Estate Planning Considerations for the New Year

By Tom “Tex” Lawson, Director of Military Outreach

As we welcome the new year, it is a good reminder to review the estate planning you have done to see if it still reflects your desires and wishes. Here we’ll discuss some common errors we see frequently and ask you to consider a few points that are not always obvious. Some of the key factors that might trigger an update include scenarios like getting married, getting divorced, having a child, or updating a trust or will. Other considerations could include something simple like opening a new account or rolling over a retirement account.

Beneficiary Designation Check-Up

Check that all of your retirement accounts (IRA, Roth IRA, 401K and other retirement accounts) have the correct beneficiary designations. If you changed jobs and have an old company retirement account, make sure that it is properly accounted for. You wouldn’t be the first person to unintentionally leave an account to an ex-spouse.
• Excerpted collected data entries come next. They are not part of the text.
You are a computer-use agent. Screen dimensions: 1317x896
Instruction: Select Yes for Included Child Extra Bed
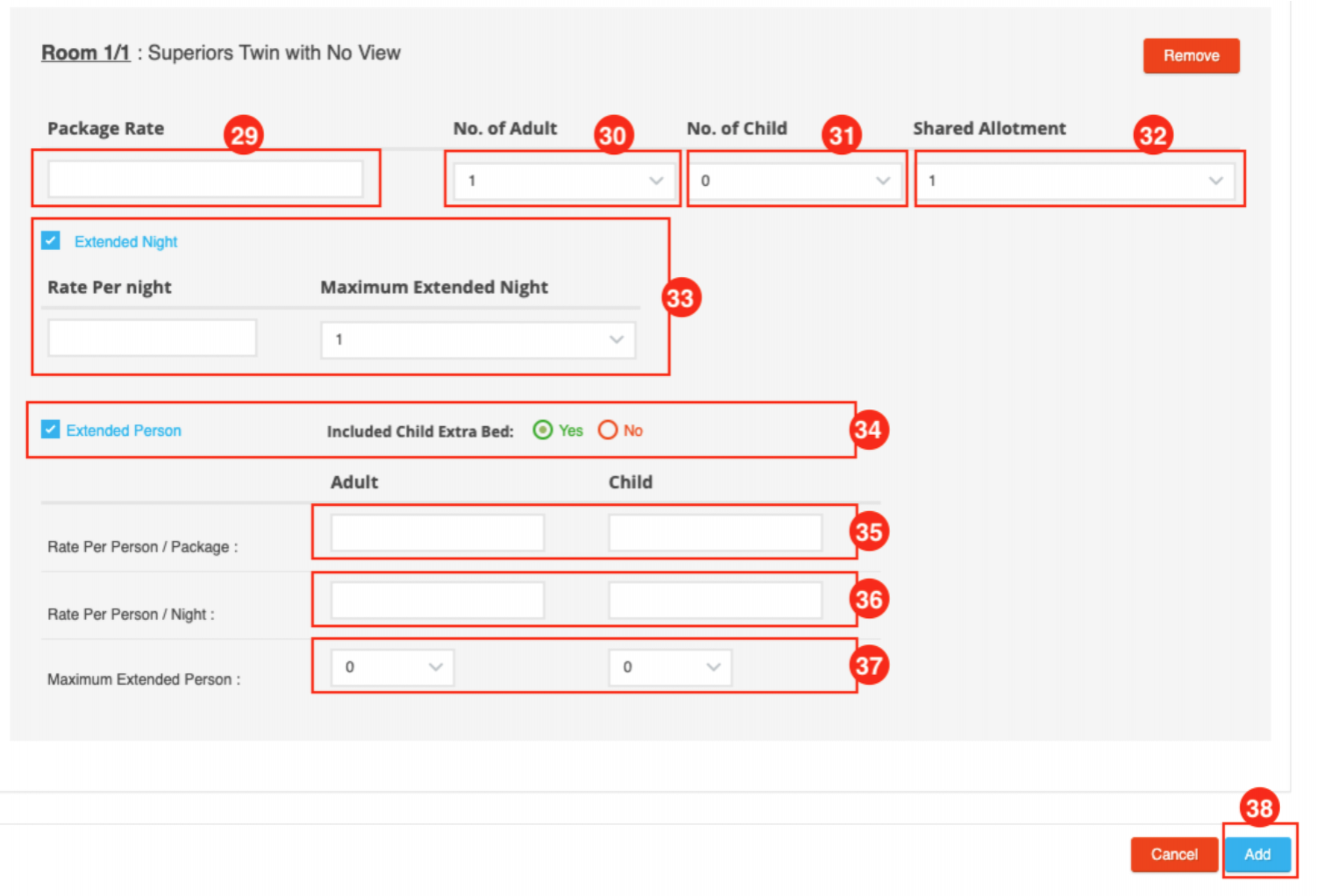pos(543,430)
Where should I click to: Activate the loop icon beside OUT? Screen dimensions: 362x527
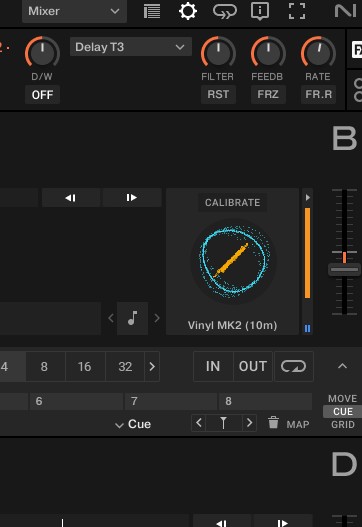pos(294,366)
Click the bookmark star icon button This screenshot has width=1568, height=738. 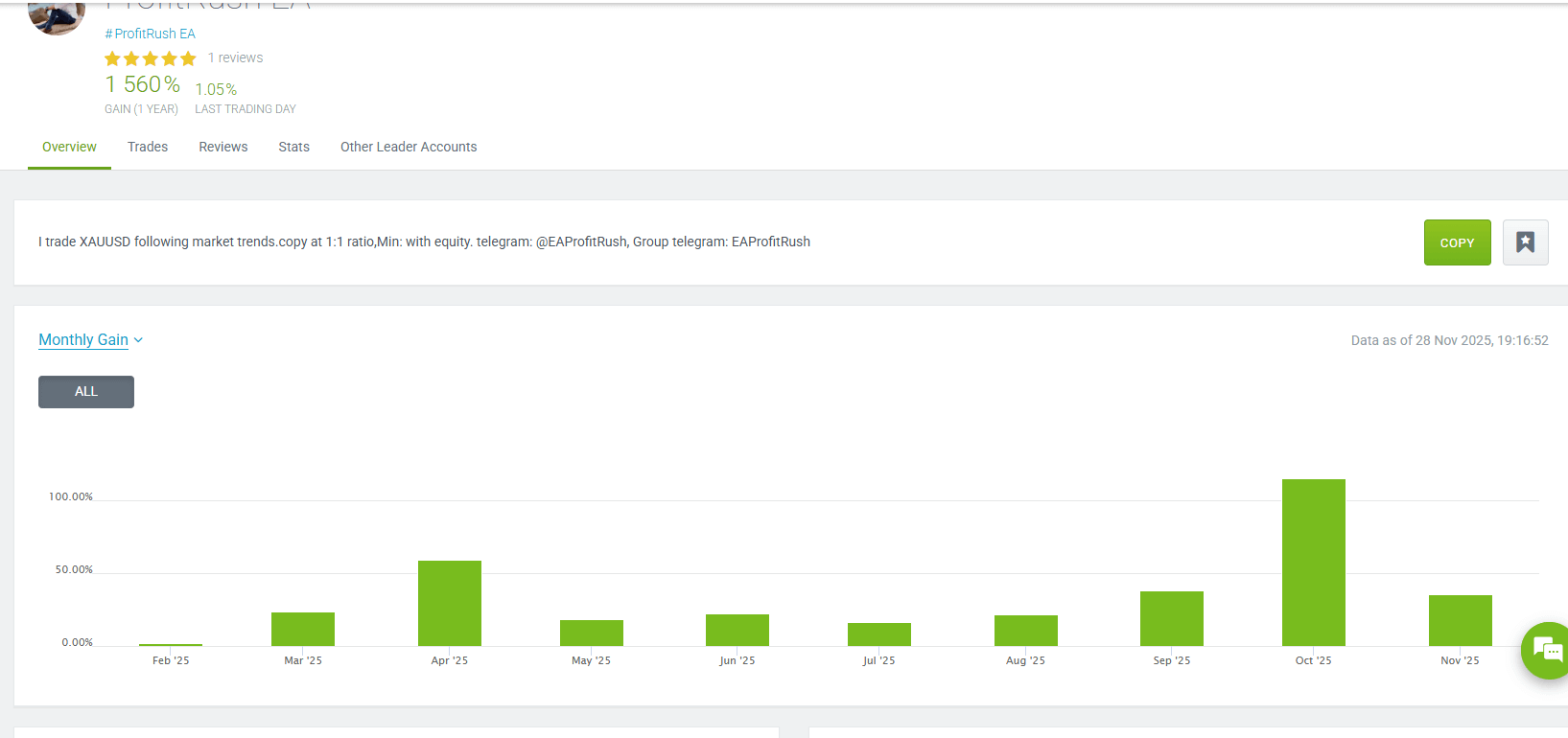pos(1525,242)
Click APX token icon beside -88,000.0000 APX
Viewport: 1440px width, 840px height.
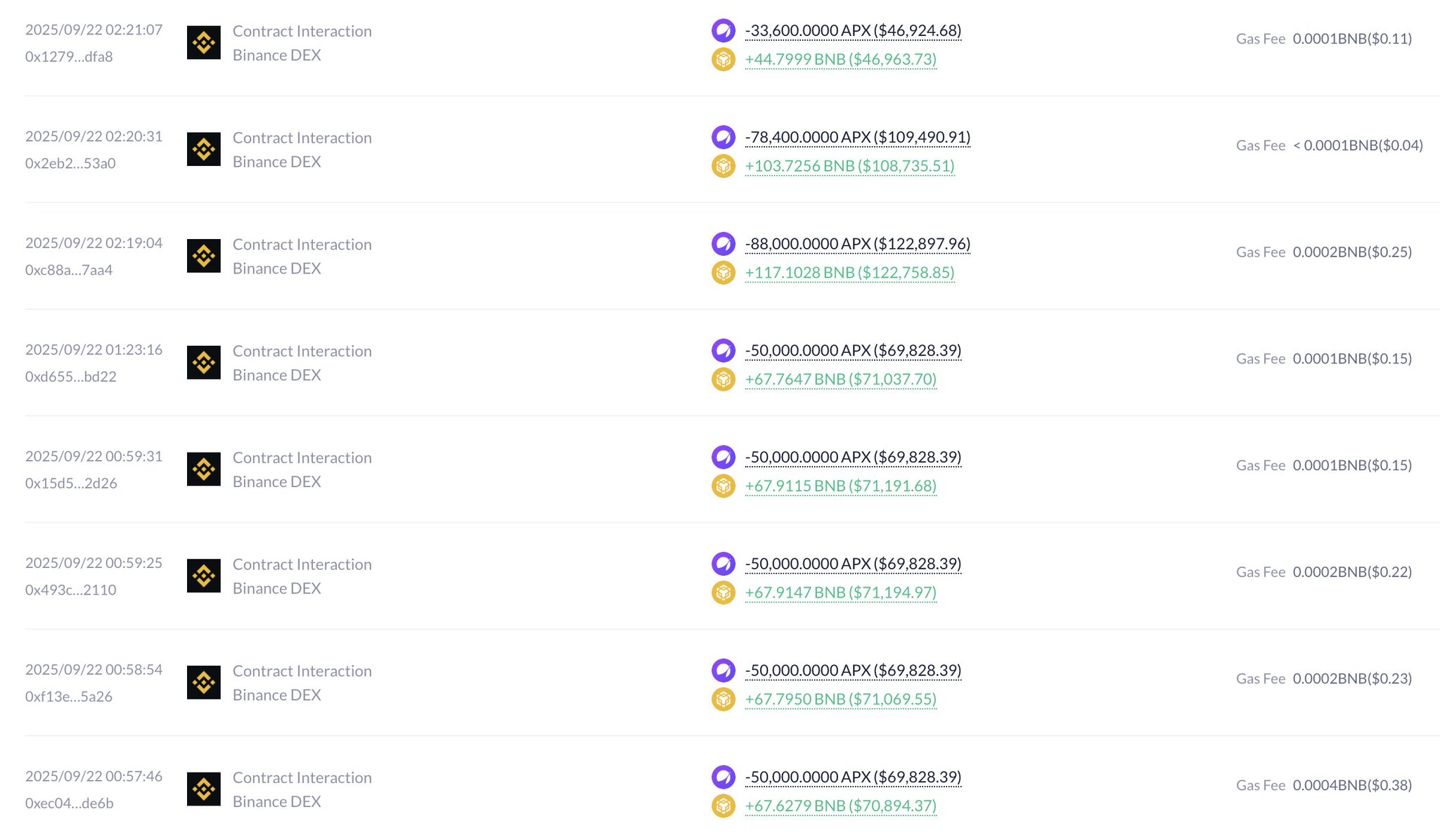[x=723, y=244]
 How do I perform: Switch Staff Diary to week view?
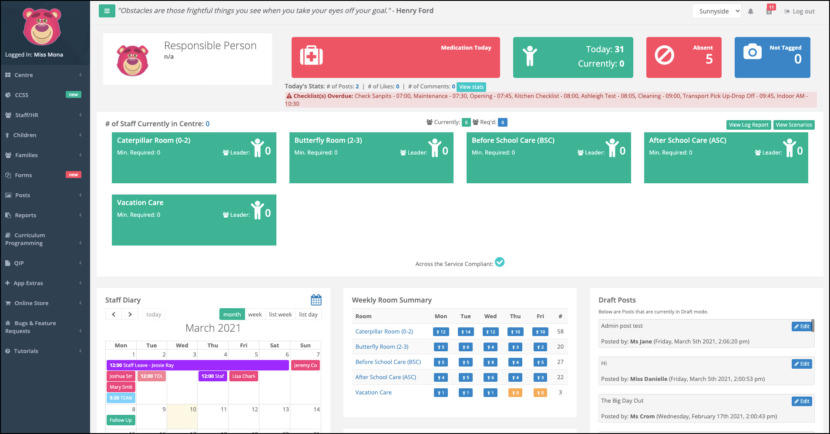click(255, 314)
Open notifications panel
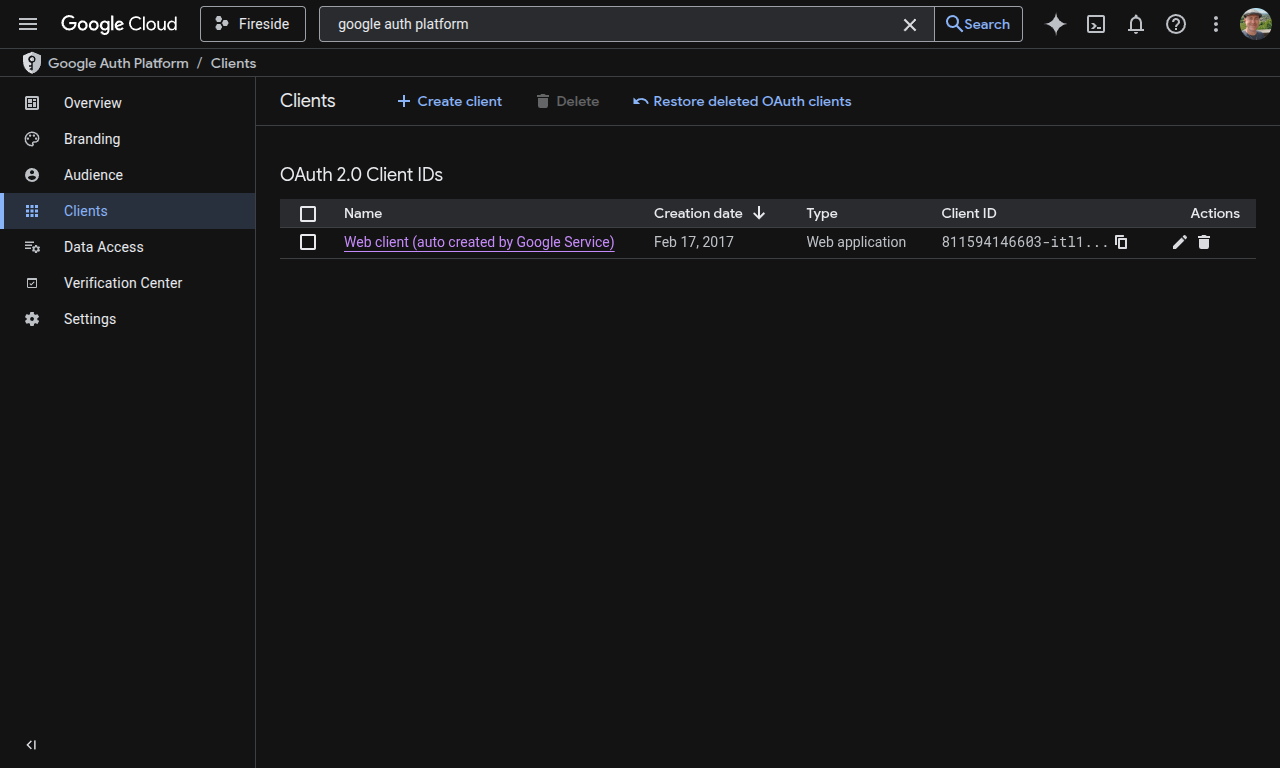Image resolution: width=1280 pixels, height=768 pixels. [x=1136, y=24]
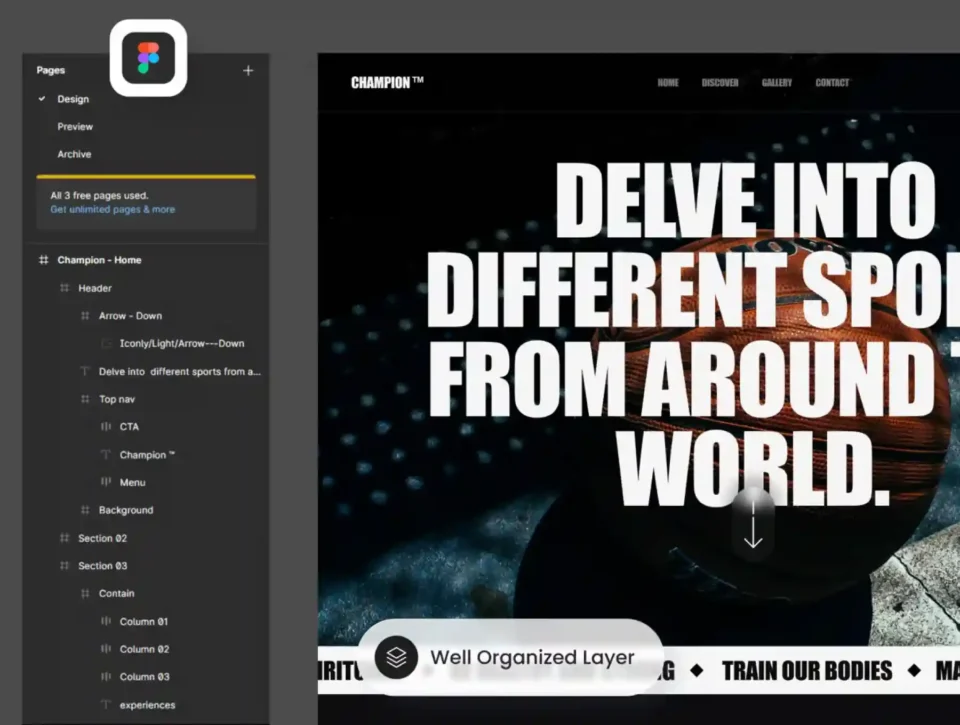Click GALLERY in the website navigation

click(x=777, y=83)
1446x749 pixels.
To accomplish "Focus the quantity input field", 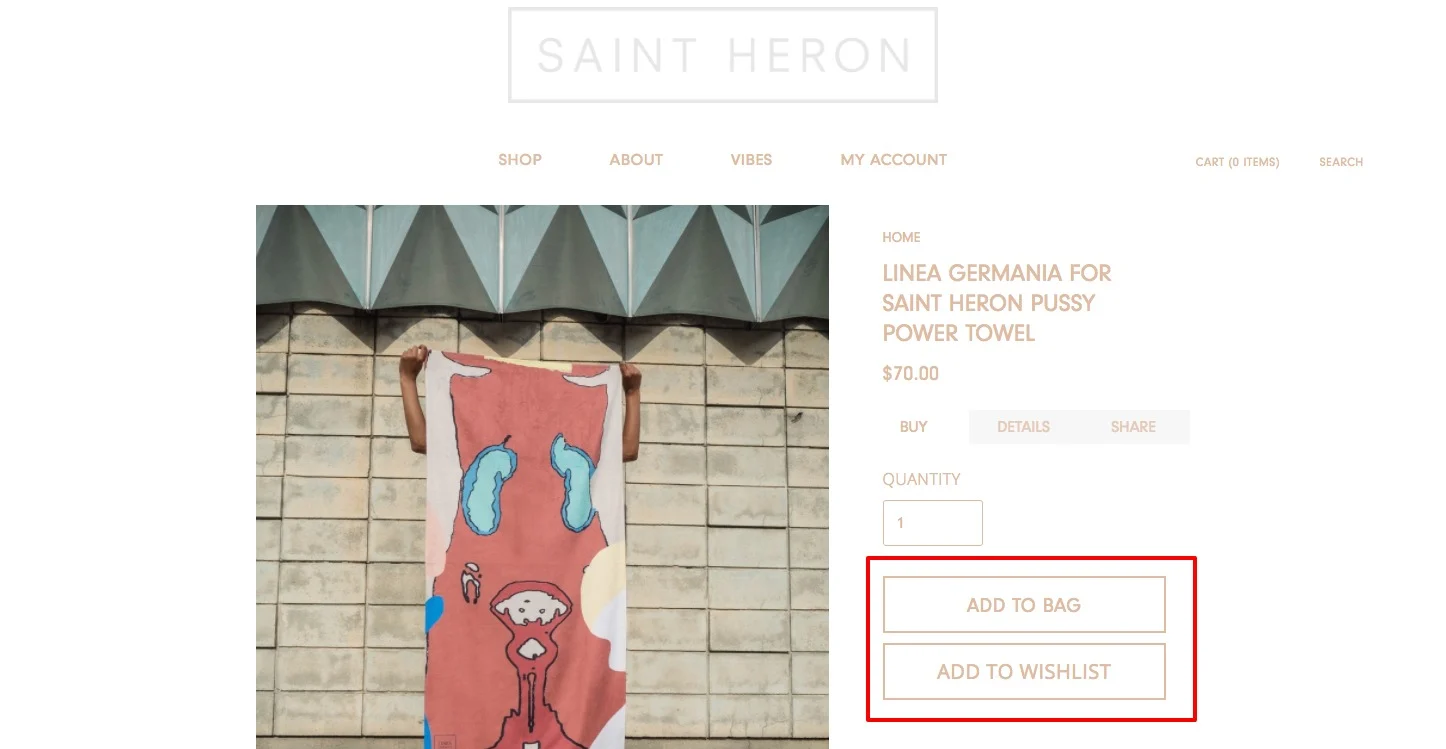I will 932,523.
Retirement accounts typically pass outside of probate because they are going to a “person” - such as your spouse or your children. You can also set up contingent beneficiaries in the event the designated beneficiary predeceases you. Further, you can name numerous beneficiaries. As for accounts that are not retirement accounts, you can add a TOD (Transfer on Death) designation which will supersede a will and requires only the death of the owner. There are some limitations regarding real property.

Don’t Die “Intestate”

That is, don't die without a will or a trust. Don’t die without the minimum estate planning. If you are one of those folks who say, “let the kids sort it out,” pay close attention. Depending on the state in which you pass, your assets will go through the process of “probate” where a judge will decide how your assets are divided. It can be a very lengthy and expensive process.

How much are probate fees in California (as of 2020)?

  1. Estimated value of real and personal property*

  2. 4 percent on the first $100,000.

  3. 3 percent on the next $100,000.

  4. 2 percent on the next $800,000.

  5. 1 percent on the next $9 million.

  6. one-half of 1 percent on the next $15 million.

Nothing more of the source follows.